- [What is needed] Write the lines below out exactly, dropping each picture.

=== Dataset extract ===

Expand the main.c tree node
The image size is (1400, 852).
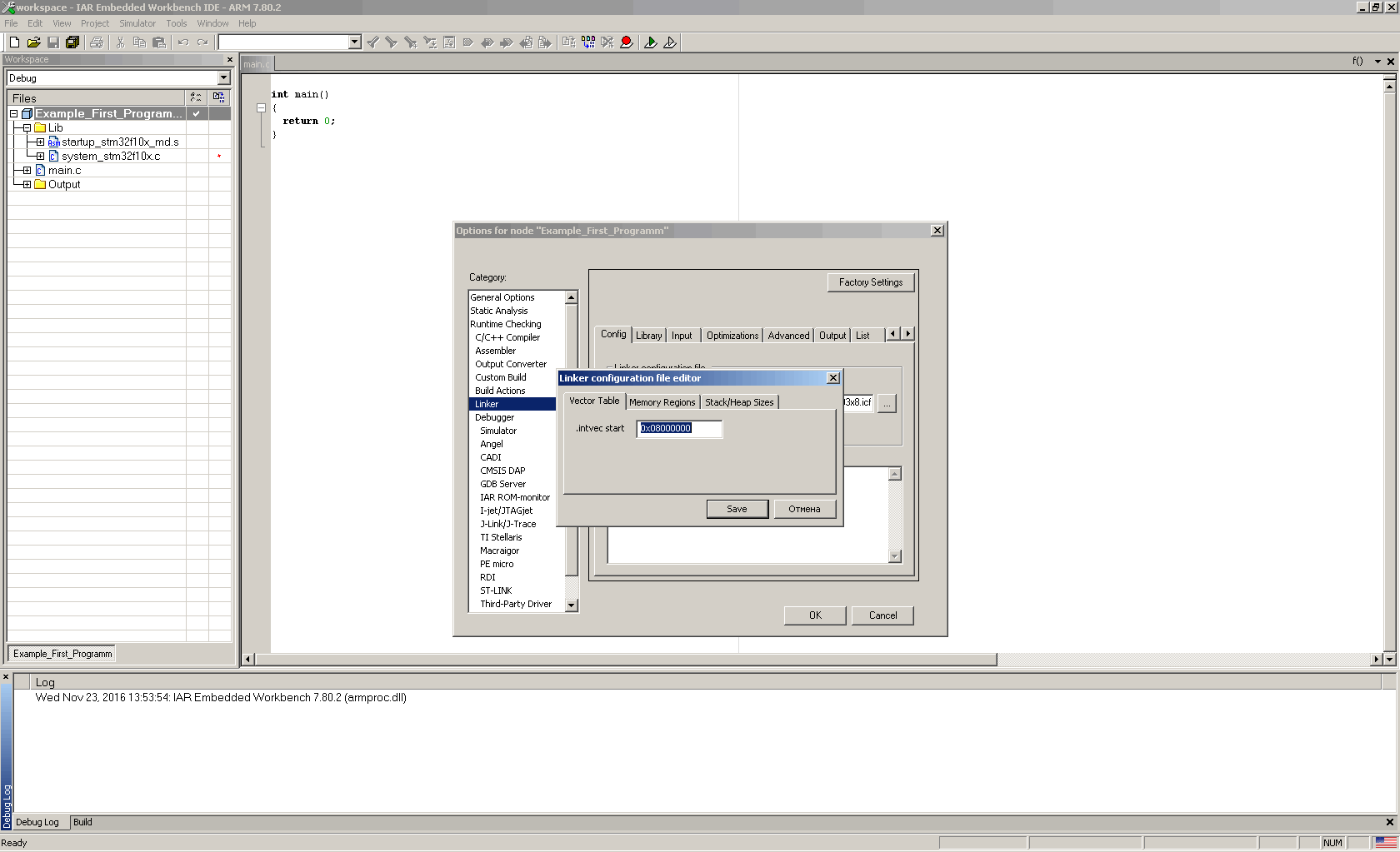pyautogui.click(x=27, y=171)
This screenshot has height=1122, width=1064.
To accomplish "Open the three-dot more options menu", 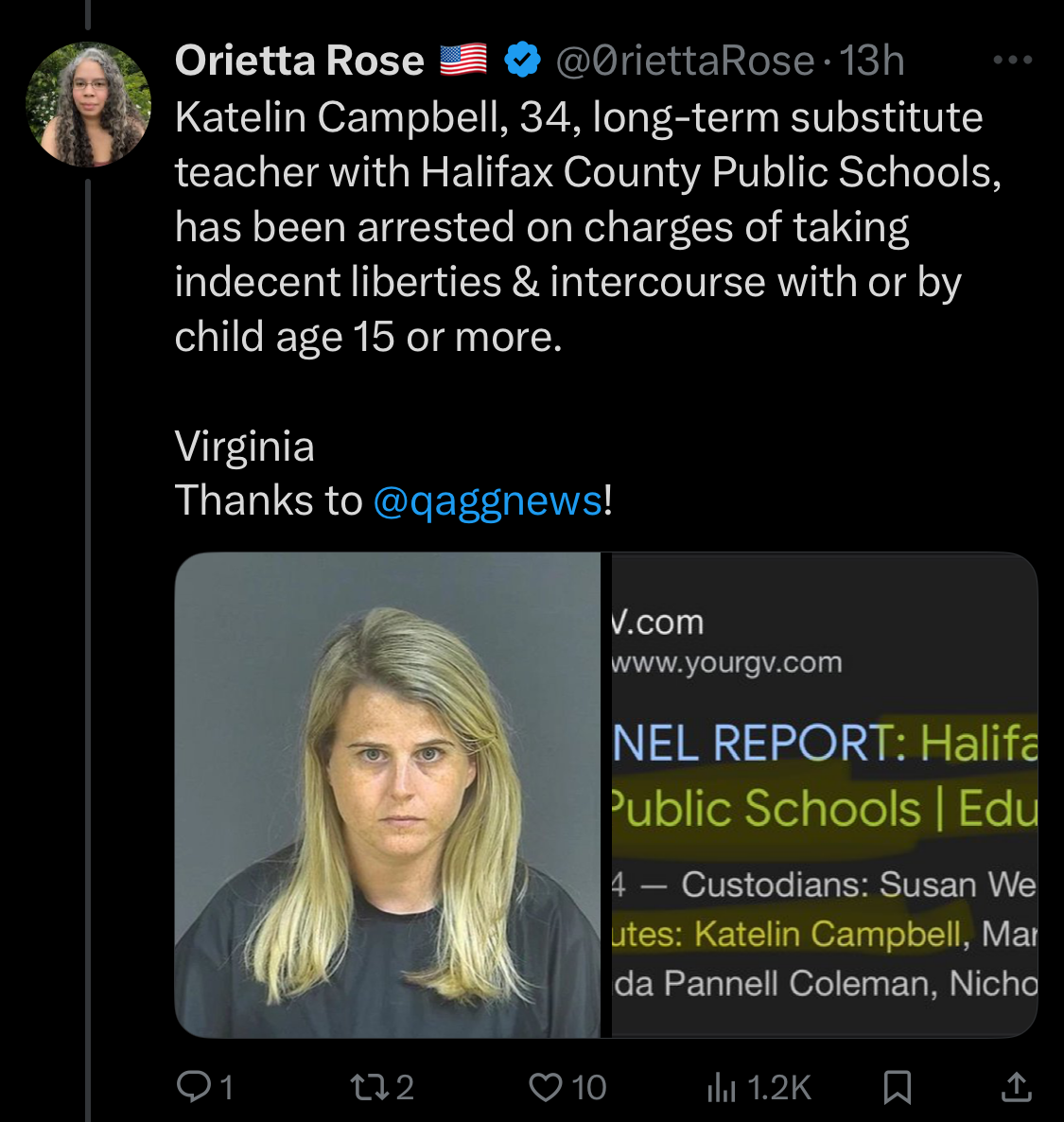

===

- [Output for this task]
Expand the main.c tree node
The image size is (1400, 852).
pyautogui.click(x=27, y=171)
This screenshot has height=1122, width=1064.
To accomplish "Open the three-dot more options menu", 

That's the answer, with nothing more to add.